Requirements ::
Starting with the line that contains "Click the up triangle arrow icon" and going on through the line that contains "coord(417,588)", output the records below as a two-column CSV with the headers instruction and location, one row per record. Put each field in double quotes, turn line breaks into spaces, and leave out the pictures.

Dataset content ::

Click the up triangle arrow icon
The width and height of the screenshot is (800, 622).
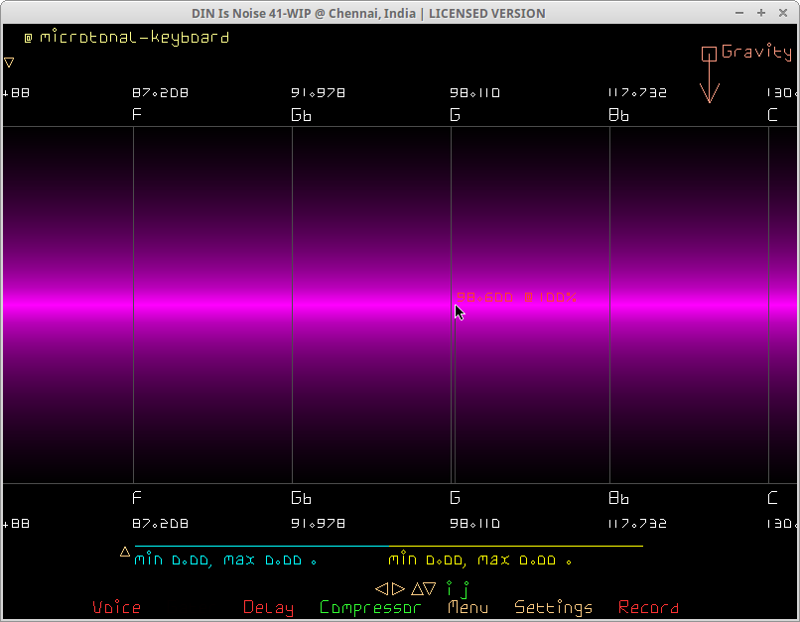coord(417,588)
---
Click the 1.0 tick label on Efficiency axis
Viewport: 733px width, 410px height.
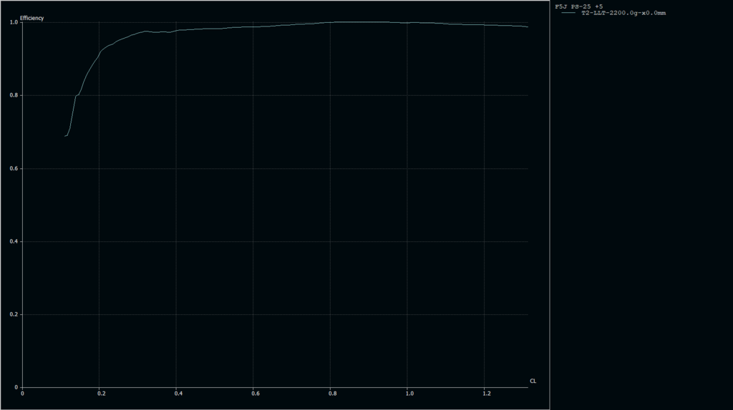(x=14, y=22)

Solution for this exercise ::
instruction,location
"Click the up triangle arrow icon The width and height of the screenshot is (800, 622).","coord(417,588)"